Ele suspirou antes de responder.

— Espero que Deus nos perdoe por deixar para trás aqueles que não podemos salvar.

Ouvi um grito mais agudo e estiquei o pescoço para espiar. A garota tropeçou na corrida e caiu no chão, ela encontrou meu rosto triste observando-a.

— Por favor! — ela gritou estendendo o braço na nossa direção.

Não resisti e comecei a correr na direção dela, mas antes de dar um passo fui envolvido por braços fortes e imobilizado. Fiquei apenas olhando enquanto os zumbis caíam sobre o corpo dela, aqueles olhos apavorados e cheios de dor implorando. Comecei a chorar sobre os braços do meu tio.

— Vamos embora daqui!

Ele me conduziu por trás do armazém sem que eu percebesse, logo estávamos perto das árvores, próximos ao caminho por onde tínhamos vindo.
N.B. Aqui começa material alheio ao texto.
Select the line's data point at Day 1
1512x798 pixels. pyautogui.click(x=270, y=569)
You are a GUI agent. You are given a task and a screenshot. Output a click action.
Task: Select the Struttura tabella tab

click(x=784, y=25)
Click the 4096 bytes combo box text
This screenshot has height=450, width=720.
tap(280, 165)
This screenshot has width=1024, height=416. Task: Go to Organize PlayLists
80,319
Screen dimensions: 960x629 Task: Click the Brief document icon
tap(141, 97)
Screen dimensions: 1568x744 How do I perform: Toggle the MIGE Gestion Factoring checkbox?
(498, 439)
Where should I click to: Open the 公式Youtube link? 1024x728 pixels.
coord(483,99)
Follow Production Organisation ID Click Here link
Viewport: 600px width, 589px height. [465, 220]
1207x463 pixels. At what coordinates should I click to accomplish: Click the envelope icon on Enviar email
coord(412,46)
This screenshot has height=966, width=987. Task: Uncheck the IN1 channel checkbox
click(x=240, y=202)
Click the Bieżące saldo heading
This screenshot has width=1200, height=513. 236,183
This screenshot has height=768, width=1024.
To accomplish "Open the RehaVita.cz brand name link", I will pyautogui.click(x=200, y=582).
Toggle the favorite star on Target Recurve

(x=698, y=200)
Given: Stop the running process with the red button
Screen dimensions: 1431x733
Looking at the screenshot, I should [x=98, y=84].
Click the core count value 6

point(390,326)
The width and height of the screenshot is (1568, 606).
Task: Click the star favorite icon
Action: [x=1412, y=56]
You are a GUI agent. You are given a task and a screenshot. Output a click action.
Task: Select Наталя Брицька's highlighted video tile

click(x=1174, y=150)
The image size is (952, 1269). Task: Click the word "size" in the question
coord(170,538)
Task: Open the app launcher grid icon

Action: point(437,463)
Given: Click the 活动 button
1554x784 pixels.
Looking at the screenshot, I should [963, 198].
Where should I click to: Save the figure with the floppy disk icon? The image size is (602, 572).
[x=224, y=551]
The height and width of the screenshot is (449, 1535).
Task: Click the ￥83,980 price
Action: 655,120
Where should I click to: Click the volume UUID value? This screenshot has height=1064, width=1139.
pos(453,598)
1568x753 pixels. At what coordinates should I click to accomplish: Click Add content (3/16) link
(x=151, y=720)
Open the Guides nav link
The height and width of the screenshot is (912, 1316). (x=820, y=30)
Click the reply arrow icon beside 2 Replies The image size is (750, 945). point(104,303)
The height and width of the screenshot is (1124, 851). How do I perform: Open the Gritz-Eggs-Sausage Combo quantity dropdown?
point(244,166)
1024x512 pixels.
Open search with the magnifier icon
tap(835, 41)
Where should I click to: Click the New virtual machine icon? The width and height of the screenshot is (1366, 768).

— George, me escuta! — Johan agarrou meus ombros e me sacudiu de frente a ele. — Preciso saber se você consegue continuar ou se temos que voltar...

— Têm zumbis em todo lugar hoje em dia. Vamos continuar.

— Porque se você conseguir prosseguir tem uma loja de conveniências com um... — meu tio continuou e só depois foi perceber o que ouviu. — O quê?

— Você não encontrou comida no armazém, não é?

— Nada, estava infestado... e, além do mais, parecia ter só móveis naquelas caixas — ele respondeu, sua expressão passou de choque à frustração.

— Ótimo. Isso significa que temos que continuar a procurar comida não?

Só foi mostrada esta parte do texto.